The current copper price of above 9 000 USD/t is seen as encouraging miners to boost output. Copper mine production is forecasted to rise by 2..4% in 2021, and by further 7% in 2022 boosted by recovering supply at existing mines, expansions and new capacity in Indonesia (Grasberg Block Cave mine ramp-up) , Peru (the startup of Mina Justa and the expansion of Toromocho) and Chile (Spence mine expansion). Mine production growth is expected to be tilted towards the second half of the year, conditional to diminishing risks in disruptions due to COVID-19. As annual benchmark copper Treatment Charge price is going to be set in the end of 2021, the expectation is that concentrate market tightness would relax until then. S&P Global forecasts rising annual benchmark Treatment Charges from 2022 onwards.
Global supply and demand
Shuttering of major economies in 2020 saw a -3.5% decrease in global GDP year over year according to International Monetary Fund (IMF). IMF expects global economy to grow 5.5% in 2021 conditional to successful vaccination campaigns and policy support in few large economies. Industrial commodities such as copper should be supported from recovery in economic activity and from economic stimulus packages such as infrastructure spending and stimulus plans.
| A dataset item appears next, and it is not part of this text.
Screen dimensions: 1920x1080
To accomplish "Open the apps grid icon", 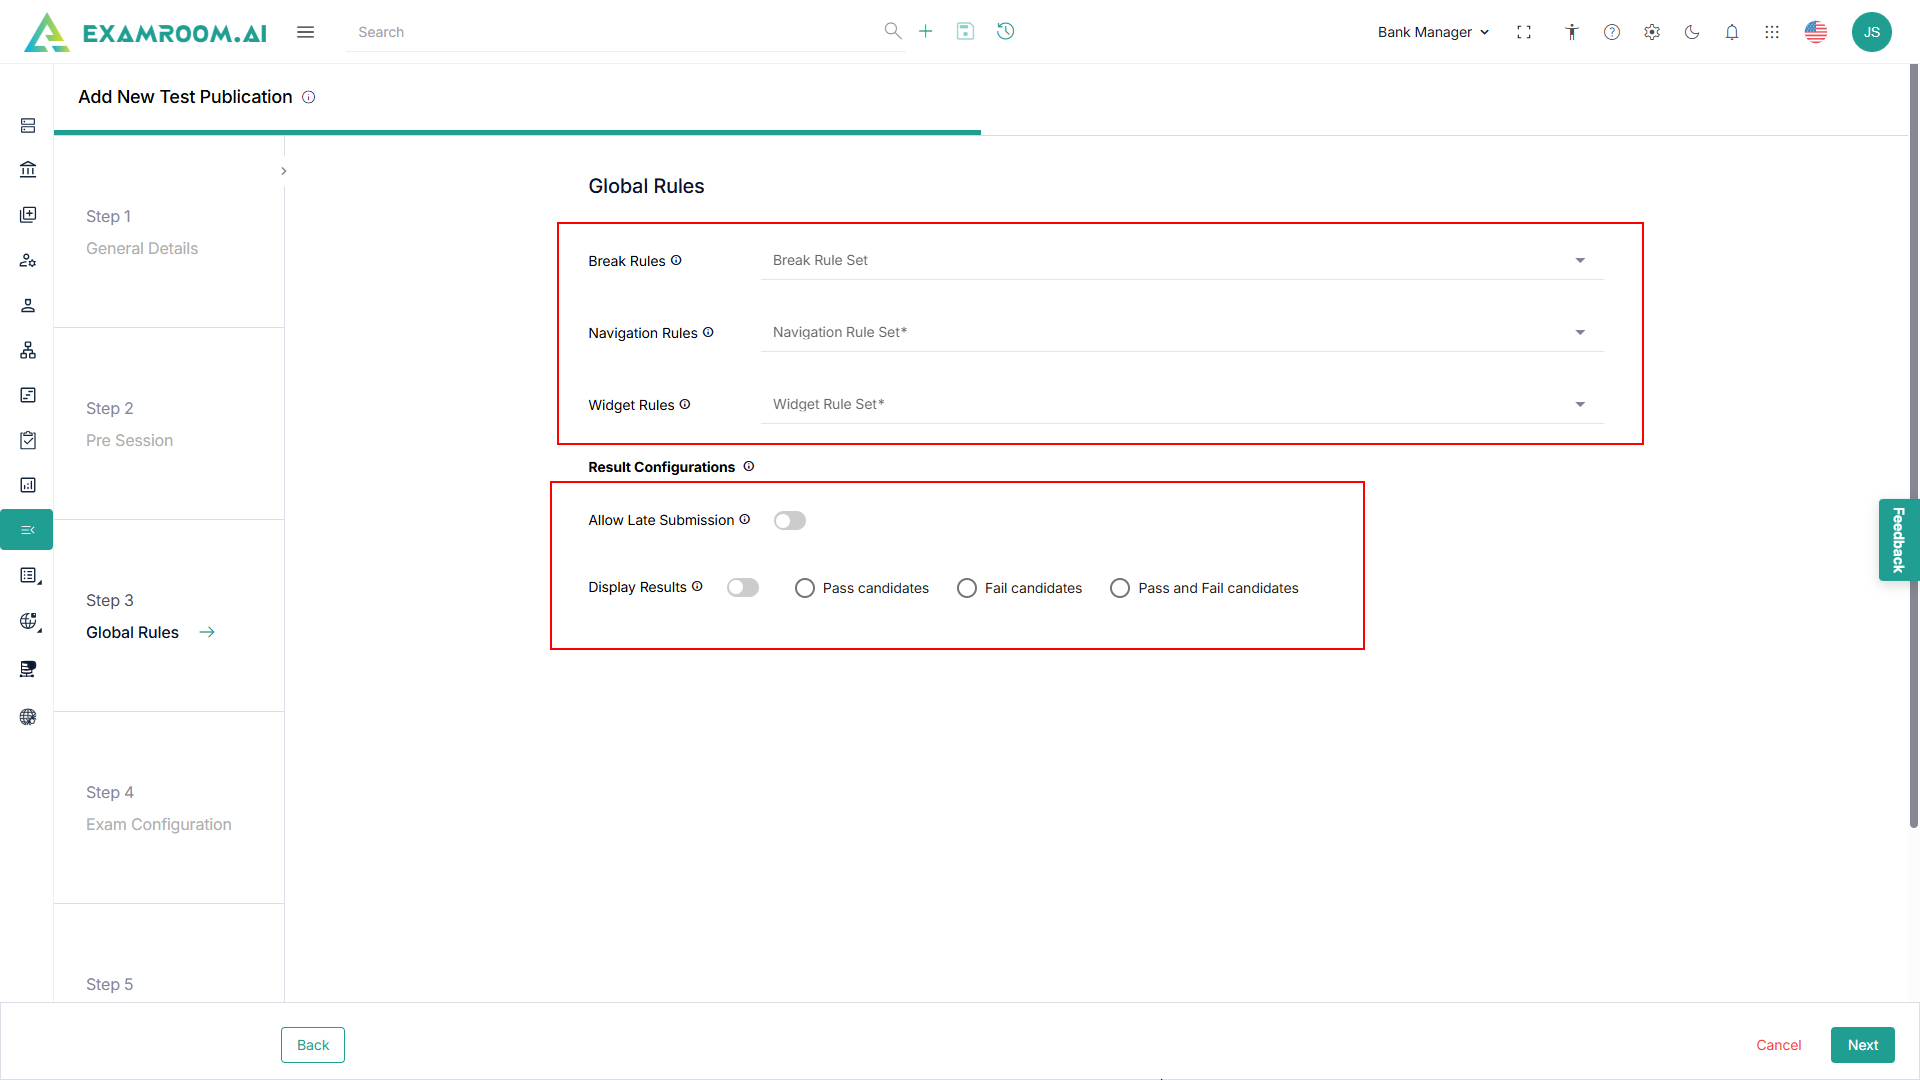I will (x=1772, y=32).
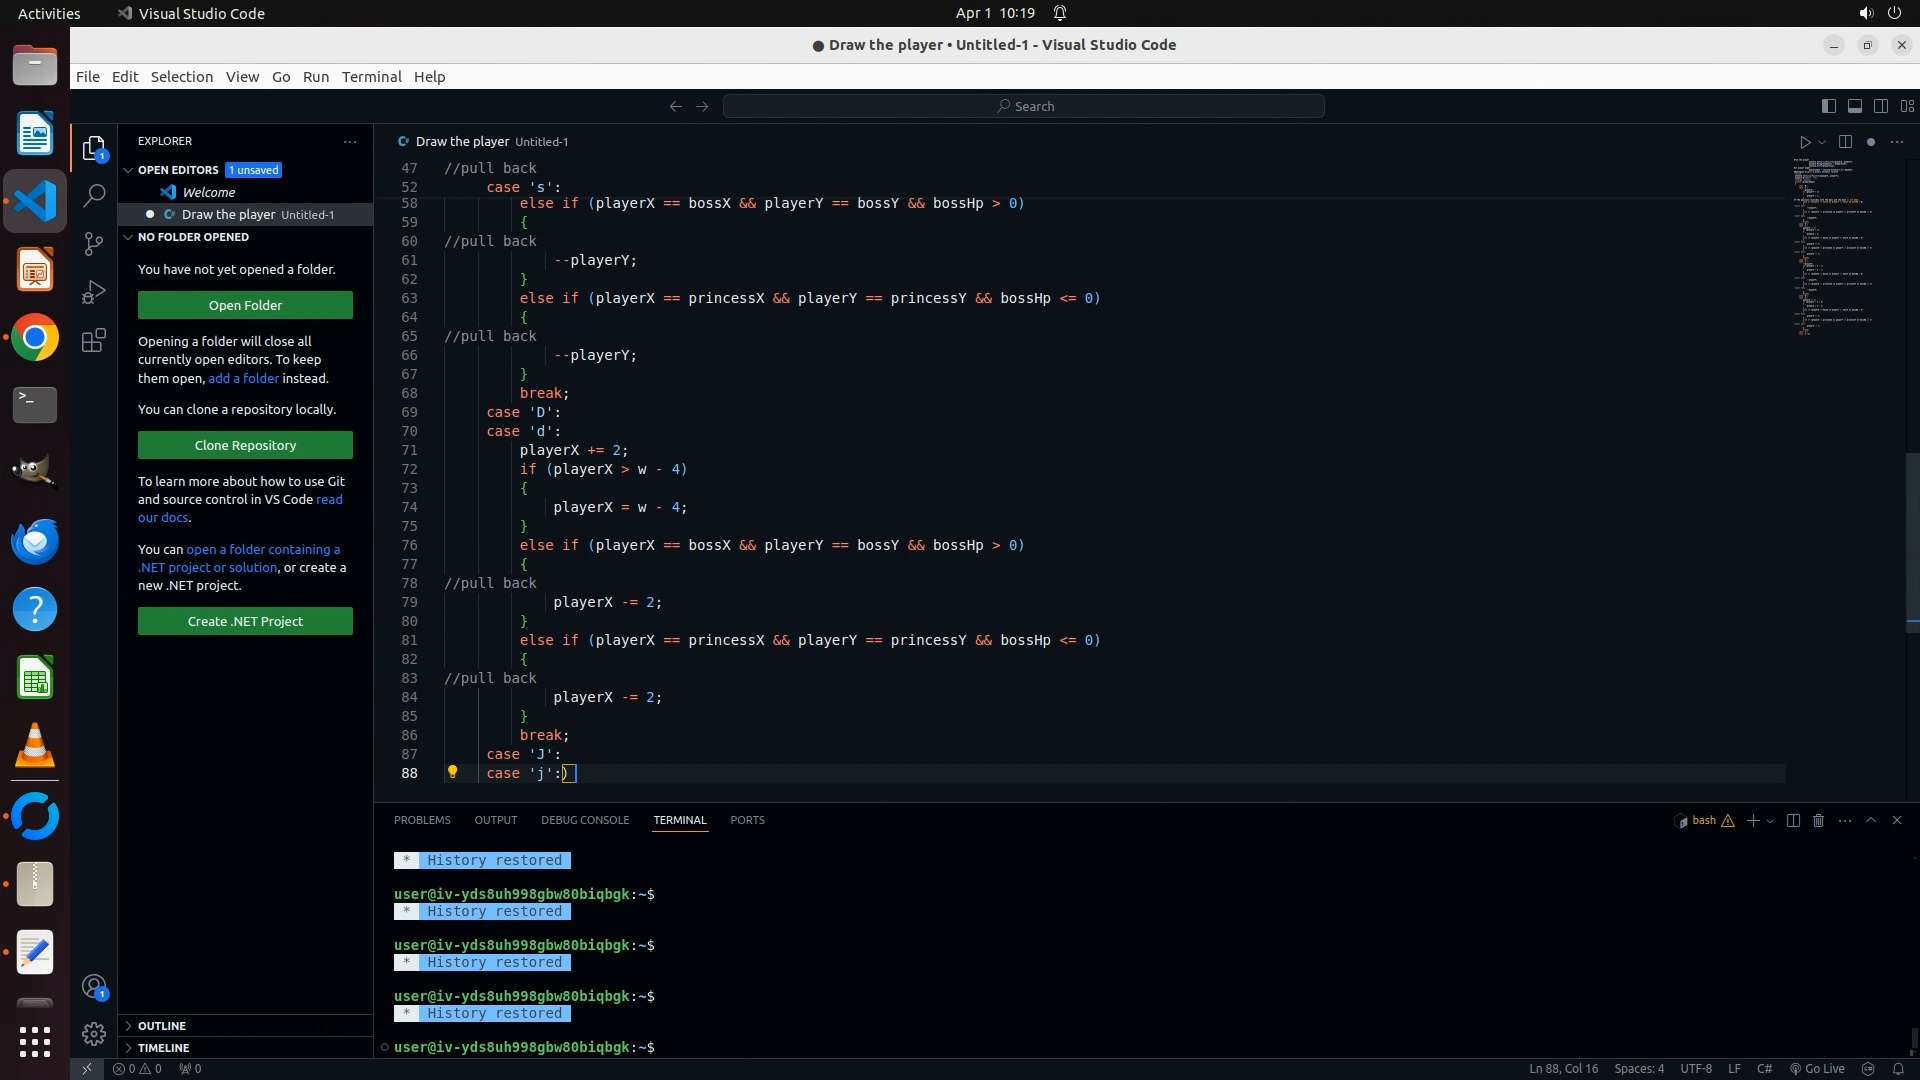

China's GDP grew by an estimated 2.3% in 2020, being one of the few nations to post growth and the primary driver of the copper price recovery following the March 2020 crash. Chinese GDP is forecasted to increase by 8.1% in 2021 and be one of the key drivers for the demand of copper. Outside China, demand will ramp up as vaccinations roll out and stimulus packages continue to be implemented. Delays in the vaccination program schedules in many countries, however, could still push the bulk of the recovery into the second half of 2021.
Copper demand is expected to be strongly boosted by the strong shift in global agenda towards sustainable growth. Focus on green or clean energy is expected during President’s Biden term with US rejoining Paris Agreement. China has indicated plans to become carbon neutral by the year 2060. Europe has raised the bar for decarbonization ambitions from 40 to 55% until 2030. Ambitious commitments would likely require large electrification efforts in transport, expanding renewable generation capacity and electrical networks with copper being an integral part of these developments. Green agenda is expected to provide strong tailwind for copper demand during this and upcoming years. Refined copper demand is expected to grow at 3% CAGR between 2020 and 2025. At the same time, smelter capacity utilization is expected to progressively increase to 85 - 88% in the coming 5 years in comparison to the 78..83% seen in last 5 years, catering strong demand for copper.
On the other hand, peak mined copper supply appears to be fast approaching. Higher copper prices today should incentivize new supply investment to prevent what is currently a path to scarcity conditions by mid-decade.
Smelters continue to invest in upgrades and modernizations to secure margins
Prolonged low environment TC/RC environment might put some smelters in a challenging financial position. But it could also encourage others to continue investing in improving processes and strengthening technical capabilities. Smelters continuously strive to improve their position on the cost cuThe rve and become more competitive – the focus remains on upgrades and modernizations as well as process improvements to increase recovery. The sustainability agenda in turn demands adoption of solutions to reduce the emissions from smelters.